I pictured a confused teenager making his way from the farmlands of San Bernardino County to Hollywood.

Milo said, “Phone number?”

“I’m in between numbers.”

“You use prepaids?”

No answer.

“How do people reach you, Tasha?”

“Friends know where to find me.”

“Friends like Tony Mancusi.”

Silence.

“Tell us about Tony, Tasha.”

“This is about Tony Not-Roma?”

“What d’you mean?”

“He don’t look Eyetalian. More like pudding – that egg stuff – tapoca.”

“He a regular, Tasha?”

“You’re saying Tony’s a badman?” A new vibrato twanged the voice. Back to girly and scared.

“Would that surprise you?”

“He’s never a badman to me.”

“But?”

“But nothing,” said Tasha.

“How often do you see him?”

“No schedule,” said Tasha. “Not a regular – a unregular.”

“Tony circulates?”

“No, he likes me or he don’t party. The issue is show me le money, honey.”

“Tony’s short on dough.”

“He says.”

“Complains about it a lot.”

“Ain’t complaining what men do, sir? The wife, the prostrate, the weather.” Laughter. “The Dodgers. With Tony it’s also his discus.”

“His what?”

“The back discus. This hurts, that hurts. I’m like, poor baby. But no massage, these French tips are fragile.”

“Putting up with all that bitching,” said Milo, “you might as well get a husband.”

“You’re a nice, funny man, sir. What do you complain about?”

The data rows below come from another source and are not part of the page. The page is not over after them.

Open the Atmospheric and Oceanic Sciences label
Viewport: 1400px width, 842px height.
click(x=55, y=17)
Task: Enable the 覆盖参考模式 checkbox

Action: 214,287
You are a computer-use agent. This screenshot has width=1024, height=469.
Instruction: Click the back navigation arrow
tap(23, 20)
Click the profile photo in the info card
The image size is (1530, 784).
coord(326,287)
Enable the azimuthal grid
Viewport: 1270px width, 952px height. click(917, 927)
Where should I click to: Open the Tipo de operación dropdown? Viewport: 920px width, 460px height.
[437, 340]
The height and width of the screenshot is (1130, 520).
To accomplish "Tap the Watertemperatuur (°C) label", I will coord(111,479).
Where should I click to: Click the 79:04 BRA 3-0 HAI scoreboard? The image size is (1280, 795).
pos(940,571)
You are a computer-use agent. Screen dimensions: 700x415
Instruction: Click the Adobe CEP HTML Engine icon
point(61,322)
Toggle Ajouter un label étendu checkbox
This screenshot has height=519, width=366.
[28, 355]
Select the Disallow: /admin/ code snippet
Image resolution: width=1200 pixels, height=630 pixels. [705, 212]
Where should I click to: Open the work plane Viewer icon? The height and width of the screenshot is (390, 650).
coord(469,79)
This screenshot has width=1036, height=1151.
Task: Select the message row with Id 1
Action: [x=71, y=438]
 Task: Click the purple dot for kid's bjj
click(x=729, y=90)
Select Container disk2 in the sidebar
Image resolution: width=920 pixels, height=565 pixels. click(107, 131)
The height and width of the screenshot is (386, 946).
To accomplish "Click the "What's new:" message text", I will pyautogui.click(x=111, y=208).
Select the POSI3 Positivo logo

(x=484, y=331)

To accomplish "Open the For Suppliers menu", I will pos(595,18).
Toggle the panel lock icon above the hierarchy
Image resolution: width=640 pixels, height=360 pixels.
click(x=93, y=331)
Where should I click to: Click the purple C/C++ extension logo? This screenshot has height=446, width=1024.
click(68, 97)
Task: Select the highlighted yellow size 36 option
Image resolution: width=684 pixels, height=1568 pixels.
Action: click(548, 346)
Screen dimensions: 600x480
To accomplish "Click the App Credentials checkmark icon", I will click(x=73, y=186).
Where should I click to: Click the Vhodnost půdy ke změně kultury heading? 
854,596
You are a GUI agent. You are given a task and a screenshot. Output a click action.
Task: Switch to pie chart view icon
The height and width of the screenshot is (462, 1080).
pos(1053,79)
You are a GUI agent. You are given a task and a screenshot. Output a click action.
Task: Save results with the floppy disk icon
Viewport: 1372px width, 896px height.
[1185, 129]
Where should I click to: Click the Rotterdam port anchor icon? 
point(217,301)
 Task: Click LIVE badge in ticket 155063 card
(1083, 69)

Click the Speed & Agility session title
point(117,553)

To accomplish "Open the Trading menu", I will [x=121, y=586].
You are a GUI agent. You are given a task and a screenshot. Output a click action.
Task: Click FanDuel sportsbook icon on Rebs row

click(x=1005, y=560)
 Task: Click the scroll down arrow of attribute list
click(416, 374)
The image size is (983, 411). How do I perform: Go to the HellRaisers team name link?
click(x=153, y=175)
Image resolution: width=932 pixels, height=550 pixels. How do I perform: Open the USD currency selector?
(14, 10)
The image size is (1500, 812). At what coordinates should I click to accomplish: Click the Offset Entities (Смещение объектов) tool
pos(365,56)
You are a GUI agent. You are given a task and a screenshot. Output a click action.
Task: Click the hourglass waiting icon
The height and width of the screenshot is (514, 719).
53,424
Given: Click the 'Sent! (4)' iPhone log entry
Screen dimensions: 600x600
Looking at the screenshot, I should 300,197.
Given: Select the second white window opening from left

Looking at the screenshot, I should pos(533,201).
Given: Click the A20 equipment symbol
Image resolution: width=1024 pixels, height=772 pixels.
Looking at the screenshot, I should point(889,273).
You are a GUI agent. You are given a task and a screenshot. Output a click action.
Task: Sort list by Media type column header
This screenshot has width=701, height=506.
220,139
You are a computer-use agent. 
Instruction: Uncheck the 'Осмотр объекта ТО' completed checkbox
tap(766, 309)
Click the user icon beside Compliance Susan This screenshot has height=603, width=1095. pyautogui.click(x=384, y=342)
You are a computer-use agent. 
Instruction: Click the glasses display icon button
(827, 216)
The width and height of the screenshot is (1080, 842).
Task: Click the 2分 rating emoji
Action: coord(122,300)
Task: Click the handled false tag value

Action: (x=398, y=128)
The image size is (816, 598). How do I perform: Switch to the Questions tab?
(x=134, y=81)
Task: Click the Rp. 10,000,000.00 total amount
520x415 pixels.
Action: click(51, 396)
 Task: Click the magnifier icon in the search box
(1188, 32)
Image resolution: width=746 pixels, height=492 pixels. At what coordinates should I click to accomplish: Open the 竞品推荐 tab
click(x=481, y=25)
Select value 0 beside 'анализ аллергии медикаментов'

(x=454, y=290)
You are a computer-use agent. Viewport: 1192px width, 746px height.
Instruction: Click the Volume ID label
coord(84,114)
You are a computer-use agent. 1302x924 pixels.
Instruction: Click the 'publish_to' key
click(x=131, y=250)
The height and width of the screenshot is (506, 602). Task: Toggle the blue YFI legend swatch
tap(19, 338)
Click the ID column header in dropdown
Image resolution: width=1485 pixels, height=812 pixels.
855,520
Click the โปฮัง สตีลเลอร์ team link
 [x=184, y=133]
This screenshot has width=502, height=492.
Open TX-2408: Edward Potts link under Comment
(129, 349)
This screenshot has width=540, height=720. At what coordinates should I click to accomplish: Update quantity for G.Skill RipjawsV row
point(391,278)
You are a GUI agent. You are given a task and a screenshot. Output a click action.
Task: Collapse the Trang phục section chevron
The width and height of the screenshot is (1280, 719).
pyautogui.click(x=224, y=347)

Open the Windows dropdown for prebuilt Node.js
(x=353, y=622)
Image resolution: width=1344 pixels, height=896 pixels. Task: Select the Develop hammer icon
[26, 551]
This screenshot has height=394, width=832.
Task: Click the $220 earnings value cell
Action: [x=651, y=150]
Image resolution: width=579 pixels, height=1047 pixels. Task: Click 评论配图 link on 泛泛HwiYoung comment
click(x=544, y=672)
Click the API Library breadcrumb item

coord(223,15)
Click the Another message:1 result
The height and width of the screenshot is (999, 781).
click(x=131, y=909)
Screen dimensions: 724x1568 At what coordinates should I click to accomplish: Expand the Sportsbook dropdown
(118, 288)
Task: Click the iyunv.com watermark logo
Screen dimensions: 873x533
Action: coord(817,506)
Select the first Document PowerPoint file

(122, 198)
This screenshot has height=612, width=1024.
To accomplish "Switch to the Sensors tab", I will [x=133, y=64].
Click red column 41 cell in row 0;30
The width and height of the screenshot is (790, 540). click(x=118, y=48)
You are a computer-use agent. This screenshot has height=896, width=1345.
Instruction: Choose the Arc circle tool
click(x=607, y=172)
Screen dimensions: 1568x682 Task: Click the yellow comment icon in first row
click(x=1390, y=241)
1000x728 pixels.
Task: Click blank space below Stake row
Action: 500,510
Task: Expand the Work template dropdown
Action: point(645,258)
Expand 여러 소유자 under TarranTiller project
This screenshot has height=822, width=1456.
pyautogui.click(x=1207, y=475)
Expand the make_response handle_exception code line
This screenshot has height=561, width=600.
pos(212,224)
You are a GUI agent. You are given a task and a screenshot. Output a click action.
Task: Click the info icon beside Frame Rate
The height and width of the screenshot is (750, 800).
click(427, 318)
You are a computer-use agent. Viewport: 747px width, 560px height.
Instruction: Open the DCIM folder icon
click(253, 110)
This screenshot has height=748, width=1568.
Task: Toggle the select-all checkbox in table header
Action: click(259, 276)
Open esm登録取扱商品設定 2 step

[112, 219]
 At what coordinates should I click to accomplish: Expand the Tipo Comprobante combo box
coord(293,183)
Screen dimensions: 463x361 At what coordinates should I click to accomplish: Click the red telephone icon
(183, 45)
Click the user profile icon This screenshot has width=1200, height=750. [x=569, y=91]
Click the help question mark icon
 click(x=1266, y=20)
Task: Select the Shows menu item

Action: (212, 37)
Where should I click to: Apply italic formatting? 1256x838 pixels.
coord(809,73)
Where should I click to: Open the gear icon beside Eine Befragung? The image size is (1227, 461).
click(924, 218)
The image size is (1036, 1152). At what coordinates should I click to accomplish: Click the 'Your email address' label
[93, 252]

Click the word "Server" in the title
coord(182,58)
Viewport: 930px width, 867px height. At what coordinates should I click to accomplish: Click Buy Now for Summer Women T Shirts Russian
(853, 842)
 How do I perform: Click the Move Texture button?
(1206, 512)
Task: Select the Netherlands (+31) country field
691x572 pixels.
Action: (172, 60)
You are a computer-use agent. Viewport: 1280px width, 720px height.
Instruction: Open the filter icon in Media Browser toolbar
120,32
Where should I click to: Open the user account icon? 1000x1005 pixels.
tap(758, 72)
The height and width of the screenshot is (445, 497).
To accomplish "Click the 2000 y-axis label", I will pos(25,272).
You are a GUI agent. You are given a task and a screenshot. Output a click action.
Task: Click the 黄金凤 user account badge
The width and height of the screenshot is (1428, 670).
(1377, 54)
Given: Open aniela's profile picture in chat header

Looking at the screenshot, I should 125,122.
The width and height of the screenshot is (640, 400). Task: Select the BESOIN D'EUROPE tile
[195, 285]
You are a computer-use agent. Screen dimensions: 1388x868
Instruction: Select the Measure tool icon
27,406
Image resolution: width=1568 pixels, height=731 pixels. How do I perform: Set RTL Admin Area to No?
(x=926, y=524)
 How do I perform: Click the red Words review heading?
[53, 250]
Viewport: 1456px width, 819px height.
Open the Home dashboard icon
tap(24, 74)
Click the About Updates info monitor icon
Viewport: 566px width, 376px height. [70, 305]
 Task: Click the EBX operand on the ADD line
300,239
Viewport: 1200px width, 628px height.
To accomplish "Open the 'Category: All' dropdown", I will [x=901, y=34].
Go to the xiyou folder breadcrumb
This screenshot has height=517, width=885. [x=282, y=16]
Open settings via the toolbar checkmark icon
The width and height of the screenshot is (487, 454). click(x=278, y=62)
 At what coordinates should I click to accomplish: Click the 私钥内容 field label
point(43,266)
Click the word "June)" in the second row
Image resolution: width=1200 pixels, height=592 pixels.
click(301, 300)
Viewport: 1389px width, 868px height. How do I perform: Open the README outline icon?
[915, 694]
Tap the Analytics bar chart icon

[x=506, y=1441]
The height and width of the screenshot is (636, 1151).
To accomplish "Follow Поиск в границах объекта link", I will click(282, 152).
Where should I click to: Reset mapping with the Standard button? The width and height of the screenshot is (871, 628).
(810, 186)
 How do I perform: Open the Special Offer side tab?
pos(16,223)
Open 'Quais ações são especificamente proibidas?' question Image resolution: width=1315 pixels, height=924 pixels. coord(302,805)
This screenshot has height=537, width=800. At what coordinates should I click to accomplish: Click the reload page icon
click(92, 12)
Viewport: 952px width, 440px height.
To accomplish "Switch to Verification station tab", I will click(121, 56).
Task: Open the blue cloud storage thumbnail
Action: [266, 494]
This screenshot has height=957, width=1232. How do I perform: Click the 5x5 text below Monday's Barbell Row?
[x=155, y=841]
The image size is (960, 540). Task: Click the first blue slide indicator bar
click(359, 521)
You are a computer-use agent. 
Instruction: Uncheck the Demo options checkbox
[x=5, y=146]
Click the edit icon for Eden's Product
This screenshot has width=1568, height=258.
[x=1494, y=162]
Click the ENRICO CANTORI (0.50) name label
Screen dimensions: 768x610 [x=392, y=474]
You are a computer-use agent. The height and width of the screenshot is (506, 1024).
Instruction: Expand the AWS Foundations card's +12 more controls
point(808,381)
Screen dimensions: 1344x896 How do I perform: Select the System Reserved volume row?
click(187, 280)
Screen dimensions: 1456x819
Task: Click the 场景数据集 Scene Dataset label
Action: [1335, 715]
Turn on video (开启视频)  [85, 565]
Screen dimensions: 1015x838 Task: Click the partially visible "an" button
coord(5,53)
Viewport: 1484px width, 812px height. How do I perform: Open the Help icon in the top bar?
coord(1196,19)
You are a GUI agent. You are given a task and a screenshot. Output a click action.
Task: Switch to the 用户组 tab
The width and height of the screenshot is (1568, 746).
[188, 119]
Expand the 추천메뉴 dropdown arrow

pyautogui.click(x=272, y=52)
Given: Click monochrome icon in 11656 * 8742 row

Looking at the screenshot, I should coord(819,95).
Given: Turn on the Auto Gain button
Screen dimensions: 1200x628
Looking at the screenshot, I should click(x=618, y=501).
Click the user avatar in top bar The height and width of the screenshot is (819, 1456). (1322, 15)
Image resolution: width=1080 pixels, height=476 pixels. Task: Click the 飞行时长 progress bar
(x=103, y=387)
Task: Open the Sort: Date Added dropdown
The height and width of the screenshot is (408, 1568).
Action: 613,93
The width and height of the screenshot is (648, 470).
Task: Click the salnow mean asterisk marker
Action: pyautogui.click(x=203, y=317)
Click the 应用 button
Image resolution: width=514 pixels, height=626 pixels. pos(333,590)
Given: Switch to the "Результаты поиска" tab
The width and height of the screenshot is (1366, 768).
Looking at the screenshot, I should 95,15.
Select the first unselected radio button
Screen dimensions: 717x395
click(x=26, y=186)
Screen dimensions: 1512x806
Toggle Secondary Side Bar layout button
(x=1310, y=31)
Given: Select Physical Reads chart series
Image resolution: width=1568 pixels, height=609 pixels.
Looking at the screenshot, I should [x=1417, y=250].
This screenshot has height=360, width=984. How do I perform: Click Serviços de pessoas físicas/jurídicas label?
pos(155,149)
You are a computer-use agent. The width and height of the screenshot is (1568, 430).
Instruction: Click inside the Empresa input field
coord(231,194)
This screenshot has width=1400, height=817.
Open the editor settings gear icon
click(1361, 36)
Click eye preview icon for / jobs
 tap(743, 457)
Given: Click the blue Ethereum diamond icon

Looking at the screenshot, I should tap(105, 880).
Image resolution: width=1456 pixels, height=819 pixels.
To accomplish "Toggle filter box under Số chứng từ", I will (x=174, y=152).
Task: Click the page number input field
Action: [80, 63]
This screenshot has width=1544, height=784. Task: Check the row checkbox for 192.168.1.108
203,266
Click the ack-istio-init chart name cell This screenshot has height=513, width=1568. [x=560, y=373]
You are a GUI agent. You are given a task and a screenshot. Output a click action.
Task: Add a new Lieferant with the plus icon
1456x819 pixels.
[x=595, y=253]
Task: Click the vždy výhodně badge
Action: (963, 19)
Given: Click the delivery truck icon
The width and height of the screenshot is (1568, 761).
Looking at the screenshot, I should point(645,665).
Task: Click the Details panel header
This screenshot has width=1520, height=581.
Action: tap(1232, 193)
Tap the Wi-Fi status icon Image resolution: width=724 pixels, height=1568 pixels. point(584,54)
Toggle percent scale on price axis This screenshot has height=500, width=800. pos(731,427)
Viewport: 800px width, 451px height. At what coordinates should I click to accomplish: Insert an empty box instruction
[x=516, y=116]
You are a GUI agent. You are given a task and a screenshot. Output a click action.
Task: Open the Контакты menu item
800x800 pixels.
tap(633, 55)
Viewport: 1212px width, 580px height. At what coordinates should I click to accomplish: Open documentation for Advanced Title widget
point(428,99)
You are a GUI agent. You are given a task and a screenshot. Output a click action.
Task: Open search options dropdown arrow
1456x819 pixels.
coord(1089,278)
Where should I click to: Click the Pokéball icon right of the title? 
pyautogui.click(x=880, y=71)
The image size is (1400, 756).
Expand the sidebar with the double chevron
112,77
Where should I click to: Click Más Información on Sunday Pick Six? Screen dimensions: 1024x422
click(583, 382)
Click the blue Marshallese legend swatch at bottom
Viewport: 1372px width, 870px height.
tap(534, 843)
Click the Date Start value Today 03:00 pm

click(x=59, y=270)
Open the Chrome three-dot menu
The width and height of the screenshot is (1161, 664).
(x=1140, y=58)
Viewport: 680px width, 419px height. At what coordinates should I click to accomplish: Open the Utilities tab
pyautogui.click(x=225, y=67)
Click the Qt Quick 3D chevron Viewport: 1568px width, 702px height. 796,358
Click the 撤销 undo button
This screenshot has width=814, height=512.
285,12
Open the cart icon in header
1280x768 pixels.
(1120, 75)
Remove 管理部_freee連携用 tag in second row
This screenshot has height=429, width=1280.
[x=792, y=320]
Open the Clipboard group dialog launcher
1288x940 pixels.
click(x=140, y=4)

“Bad guys getting away,” said Milo. “Where’d you meet Tony? And don’t say ‘around.’”

“Around. Hee hee – okay, okay, don’t give me that evil look, I met him at a party. Wannaboo party up in the hills.”

“What’s a wannaboo?”

“A gentleman who pretends he’s pretending.”

“To be a girl,” said Milo. “As opposed to your homegirls at Gordito’s.”

“My homegirls are girls no matter what the government say. My homegirls are la femme in the brain, where it counts.”

“Wannaboos-”

“Wannaboos don’t even try. For them the thing is ugly. Ugly wigs, ugly dresses, ugly ugly shaving bumps, square shoes. They don’t got the bones. The deli-ca-cy. For the wannaboos it’s Halloween Parade then back to the suit and tie on Monday.”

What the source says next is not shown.